#### ASSIGNED TASK
Set out exactly every line of the entries below, starting at the line that holds "Task: Open the Sort by Relevance dropdown" and stopping after the line that holds "1905x1139 pixels.".

#### PROVIDED INFORMATION
_ _ _ _ _ _ _

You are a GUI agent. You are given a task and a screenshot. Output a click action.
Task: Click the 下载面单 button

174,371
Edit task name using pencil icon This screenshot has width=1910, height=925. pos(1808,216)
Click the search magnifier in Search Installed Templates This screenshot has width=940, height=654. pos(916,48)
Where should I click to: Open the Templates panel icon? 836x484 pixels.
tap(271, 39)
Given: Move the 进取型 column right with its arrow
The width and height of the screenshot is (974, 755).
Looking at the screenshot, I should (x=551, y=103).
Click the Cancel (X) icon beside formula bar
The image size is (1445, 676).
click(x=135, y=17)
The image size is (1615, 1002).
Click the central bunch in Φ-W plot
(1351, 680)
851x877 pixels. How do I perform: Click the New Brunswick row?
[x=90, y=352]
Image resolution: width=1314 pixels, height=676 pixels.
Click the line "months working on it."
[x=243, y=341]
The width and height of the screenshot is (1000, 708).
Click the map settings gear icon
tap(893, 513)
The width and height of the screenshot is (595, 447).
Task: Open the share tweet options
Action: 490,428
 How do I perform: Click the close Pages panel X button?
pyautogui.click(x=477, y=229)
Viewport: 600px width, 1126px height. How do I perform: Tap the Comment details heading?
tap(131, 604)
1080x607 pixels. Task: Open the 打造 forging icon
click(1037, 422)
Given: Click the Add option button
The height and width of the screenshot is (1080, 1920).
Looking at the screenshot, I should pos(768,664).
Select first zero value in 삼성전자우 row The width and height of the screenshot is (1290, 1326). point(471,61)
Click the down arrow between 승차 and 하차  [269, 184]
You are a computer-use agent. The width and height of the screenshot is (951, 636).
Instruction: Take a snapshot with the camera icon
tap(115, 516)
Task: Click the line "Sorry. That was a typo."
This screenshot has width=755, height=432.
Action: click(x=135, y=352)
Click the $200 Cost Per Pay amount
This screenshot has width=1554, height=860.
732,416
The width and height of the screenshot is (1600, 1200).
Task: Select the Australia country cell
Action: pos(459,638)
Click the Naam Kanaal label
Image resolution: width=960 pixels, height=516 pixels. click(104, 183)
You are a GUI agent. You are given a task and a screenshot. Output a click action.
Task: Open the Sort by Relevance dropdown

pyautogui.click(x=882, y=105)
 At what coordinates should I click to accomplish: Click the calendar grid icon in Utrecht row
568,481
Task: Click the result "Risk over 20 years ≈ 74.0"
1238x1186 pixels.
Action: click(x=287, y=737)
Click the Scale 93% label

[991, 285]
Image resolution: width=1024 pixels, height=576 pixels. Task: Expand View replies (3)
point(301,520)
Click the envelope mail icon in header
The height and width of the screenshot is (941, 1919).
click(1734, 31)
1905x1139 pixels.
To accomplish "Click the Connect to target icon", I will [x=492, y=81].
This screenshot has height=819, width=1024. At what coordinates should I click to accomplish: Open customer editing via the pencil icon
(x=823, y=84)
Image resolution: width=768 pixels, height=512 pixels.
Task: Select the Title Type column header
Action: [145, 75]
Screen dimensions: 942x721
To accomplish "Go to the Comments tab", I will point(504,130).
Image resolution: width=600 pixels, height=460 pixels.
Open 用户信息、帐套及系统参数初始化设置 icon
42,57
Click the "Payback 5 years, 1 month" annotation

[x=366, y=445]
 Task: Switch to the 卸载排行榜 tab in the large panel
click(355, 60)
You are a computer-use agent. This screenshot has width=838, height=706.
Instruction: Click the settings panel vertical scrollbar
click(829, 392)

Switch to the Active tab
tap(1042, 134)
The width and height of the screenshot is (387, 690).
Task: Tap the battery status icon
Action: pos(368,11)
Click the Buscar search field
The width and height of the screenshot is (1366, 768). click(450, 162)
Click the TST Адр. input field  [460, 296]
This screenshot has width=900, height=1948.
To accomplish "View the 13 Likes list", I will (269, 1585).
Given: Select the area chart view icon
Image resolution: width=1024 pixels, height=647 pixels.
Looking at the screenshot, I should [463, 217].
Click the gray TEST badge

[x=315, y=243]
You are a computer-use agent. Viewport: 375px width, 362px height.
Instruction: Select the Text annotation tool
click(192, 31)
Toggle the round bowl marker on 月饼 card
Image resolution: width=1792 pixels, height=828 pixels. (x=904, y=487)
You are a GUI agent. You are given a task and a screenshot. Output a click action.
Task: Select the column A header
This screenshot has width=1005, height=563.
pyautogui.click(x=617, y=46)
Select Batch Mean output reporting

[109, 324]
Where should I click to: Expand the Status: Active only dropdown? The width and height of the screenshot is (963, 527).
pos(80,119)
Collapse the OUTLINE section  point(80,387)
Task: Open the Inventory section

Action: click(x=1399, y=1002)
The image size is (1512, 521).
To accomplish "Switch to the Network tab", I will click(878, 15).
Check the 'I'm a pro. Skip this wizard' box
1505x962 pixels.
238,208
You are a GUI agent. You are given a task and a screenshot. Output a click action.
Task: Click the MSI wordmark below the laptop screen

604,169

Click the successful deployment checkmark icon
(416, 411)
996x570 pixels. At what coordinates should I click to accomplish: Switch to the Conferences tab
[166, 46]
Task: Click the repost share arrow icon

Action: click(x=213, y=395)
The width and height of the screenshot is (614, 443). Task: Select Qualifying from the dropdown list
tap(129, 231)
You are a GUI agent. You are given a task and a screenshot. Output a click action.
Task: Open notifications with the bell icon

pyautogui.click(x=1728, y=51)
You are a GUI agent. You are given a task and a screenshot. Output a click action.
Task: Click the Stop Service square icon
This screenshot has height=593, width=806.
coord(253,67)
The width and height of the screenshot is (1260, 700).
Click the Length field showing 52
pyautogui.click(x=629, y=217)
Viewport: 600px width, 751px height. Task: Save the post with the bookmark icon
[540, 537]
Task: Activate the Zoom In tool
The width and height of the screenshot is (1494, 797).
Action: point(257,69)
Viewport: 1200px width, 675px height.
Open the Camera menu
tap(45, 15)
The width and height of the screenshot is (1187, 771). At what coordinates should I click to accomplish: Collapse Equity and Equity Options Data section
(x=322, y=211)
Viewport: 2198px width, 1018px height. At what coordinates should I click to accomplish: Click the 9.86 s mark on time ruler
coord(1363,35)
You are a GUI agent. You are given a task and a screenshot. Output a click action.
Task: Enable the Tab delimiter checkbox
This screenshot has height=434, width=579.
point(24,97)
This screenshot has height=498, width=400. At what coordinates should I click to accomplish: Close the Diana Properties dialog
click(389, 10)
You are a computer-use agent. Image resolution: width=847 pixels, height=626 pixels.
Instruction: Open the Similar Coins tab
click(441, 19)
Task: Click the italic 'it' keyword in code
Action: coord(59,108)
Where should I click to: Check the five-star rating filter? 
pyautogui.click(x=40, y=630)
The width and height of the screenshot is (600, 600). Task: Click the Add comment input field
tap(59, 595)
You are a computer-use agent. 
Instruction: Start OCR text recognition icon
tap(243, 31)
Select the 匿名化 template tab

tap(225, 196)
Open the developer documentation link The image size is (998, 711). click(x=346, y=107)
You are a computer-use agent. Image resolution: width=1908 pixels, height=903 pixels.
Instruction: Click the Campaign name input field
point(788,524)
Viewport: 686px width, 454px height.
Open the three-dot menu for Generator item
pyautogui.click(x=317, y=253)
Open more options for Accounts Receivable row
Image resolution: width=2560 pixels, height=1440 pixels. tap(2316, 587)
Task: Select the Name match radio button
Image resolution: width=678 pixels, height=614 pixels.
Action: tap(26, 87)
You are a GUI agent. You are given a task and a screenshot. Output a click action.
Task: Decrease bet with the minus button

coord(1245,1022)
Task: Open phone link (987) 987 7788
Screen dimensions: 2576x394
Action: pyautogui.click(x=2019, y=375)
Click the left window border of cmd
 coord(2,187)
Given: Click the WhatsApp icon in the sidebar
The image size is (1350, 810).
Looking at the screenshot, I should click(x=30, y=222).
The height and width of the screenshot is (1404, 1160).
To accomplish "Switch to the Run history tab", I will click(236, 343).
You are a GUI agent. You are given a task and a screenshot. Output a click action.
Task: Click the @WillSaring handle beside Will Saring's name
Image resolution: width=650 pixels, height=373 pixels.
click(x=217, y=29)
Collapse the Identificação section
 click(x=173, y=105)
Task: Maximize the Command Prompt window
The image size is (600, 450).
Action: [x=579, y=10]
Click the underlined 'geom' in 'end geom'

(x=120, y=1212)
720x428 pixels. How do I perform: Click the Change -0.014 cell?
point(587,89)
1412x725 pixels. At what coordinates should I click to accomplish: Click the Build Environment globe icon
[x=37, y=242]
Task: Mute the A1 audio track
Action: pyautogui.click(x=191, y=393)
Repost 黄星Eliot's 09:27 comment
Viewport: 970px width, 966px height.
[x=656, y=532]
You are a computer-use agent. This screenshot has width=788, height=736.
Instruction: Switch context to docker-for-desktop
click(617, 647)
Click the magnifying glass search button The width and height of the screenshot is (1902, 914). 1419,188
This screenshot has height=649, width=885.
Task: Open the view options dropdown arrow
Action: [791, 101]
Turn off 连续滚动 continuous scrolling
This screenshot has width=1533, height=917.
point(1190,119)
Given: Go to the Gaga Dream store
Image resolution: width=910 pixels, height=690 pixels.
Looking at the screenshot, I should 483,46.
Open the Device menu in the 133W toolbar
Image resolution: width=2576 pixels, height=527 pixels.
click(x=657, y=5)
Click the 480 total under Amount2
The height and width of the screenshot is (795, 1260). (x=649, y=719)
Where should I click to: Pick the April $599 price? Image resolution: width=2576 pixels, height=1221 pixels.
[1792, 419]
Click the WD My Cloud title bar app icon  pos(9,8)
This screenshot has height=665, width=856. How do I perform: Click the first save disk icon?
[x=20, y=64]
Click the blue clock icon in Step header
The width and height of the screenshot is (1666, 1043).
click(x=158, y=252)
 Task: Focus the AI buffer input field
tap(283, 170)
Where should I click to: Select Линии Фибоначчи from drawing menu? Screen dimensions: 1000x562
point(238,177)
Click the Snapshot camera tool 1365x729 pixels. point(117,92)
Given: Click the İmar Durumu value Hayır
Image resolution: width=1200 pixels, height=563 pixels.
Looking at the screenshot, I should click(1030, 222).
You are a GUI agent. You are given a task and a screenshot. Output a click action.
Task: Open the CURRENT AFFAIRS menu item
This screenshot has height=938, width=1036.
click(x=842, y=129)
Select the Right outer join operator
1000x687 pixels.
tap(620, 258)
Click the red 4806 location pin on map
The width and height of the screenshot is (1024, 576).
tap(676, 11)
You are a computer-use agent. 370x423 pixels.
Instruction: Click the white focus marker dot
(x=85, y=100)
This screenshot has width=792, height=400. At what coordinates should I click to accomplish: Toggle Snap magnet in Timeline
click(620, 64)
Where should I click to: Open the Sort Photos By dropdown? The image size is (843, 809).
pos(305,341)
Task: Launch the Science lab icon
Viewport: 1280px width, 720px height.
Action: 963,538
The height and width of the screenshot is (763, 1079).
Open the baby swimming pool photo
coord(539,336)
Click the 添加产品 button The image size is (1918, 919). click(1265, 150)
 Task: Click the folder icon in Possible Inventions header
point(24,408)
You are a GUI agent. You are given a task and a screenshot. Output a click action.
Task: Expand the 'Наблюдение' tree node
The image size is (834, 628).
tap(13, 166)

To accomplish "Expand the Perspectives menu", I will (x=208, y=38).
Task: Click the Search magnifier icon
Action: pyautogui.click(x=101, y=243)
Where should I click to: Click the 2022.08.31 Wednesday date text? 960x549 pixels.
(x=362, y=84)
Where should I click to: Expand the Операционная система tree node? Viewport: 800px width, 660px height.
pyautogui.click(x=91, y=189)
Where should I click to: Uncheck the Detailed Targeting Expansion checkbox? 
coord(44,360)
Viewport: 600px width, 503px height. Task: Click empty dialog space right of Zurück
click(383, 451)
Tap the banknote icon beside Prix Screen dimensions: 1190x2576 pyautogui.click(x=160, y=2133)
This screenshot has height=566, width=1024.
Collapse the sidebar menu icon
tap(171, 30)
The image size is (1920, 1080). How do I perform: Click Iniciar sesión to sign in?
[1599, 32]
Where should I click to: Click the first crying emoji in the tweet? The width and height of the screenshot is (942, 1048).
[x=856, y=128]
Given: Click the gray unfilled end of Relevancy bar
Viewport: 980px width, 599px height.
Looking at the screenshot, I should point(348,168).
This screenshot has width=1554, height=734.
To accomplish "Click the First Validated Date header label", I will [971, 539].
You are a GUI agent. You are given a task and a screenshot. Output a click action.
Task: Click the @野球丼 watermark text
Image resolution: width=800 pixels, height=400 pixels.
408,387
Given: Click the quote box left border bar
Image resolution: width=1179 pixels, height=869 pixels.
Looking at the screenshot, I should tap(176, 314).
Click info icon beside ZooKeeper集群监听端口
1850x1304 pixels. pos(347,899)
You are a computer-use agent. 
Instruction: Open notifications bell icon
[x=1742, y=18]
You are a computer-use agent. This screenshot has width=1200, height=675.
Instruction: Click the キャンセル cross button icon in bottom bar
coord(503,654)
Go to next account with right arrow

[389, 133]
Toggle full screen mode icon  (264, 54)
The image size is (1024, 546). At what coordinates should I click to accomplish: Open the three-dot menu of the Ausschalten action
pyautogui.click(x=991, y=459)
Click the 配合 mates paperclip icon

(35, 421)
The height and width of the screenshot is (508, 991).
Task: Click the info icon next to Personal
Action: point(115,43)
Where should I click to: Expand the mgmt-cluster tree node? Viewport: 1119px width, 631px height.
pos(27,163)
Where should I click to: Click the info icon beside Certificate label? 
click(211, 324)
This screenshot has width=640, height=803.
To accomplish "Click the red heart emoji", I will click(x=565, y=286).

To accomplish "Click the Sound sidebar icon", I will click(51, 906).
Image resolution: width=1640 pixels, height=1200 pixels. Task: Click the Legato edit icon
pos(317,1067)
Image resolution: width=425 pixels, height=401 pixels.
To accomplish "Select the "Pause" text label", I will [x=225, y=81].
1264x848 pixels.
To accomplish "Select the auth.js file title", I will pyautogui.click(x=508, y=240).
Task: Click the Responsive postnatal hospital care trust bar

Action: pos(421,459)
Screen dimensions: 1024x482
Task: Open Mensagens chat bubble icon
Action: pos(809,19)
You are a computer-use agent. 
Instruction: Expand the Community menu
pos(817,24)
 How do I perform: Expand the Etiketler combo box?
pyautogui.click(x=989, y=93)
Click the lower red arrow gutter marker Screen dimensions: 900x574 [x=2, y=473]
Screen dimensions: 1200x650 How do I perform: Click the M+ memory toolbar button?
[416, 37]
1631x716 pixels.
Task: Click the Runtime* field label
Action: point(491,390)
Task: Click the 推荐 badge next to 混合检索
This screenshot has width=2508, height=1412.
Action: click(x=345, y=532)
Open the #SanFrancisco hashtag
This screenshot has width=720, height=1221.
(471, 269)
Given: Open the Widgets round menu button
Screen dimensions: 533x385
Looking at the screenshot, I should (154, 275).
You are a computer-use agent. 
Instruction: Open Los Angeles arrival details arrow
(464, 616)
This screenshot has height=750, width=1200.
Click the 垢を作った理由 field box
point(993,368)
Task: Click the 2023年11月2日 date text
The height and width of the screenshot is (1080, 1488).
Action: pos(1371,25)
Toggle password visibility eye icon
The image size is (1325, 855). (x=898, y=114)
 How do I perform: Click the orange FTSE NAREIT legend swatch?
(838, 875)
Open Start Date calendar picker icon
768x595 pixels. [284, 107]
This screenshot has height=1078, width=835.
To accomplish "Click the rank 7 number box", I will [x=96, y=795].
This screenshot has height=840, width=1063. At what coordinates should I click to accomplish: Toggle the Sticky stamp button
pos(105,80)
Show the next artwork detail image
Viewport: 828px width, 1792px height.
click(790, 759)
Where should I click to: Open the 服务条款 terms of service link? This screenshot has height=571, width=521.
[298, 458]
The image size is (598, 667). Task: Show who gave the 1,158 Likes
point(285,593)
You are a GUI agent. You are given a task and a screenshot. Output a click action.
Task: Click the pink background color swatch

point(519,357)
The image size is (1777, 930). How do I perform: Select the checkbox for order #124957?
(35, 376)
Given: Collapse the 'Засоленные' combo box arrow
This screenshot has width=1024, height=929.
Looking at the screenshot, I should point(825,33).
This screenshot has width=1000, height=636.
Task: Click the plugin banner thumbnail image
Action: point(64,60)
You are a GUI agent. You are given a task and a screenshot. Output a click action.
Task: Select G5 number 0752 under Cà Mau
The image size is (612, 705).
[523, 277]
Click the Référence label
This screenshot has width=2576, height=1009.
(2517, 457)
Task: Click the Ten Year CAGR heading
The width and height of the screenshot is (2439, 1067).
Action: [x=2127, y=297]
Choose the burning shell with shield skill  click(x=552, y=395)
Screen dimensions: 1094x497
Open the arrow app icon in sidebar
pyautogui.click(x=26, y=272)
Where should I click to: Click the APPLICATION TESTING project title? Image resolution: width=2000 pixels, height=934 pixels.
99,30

_ _ _ _ _ _ _

#### FINAL ANSWER
Task: Open the Sort by Relevance dropdown

pyautogui.click(x=882, y=105)
 At what coordinates should I click to accomplish: Click the calendar grid icon in Utrecht row
568,481
Task: Click the result "Risk over 20 years ≈ 74.0"
1238x1186 pixels.
Action: click(x=287, y=737)
Click the Scale 93% label

[991, 285]
Image resolution: width=1024 pixels, height=576 pixels. Task: Expand View replies (3)
point(301,520)
Click the envelope mail icon in header
The height and width of the screenshot is (941, 1919).
click(1734, 31)
1905x1139 pixels.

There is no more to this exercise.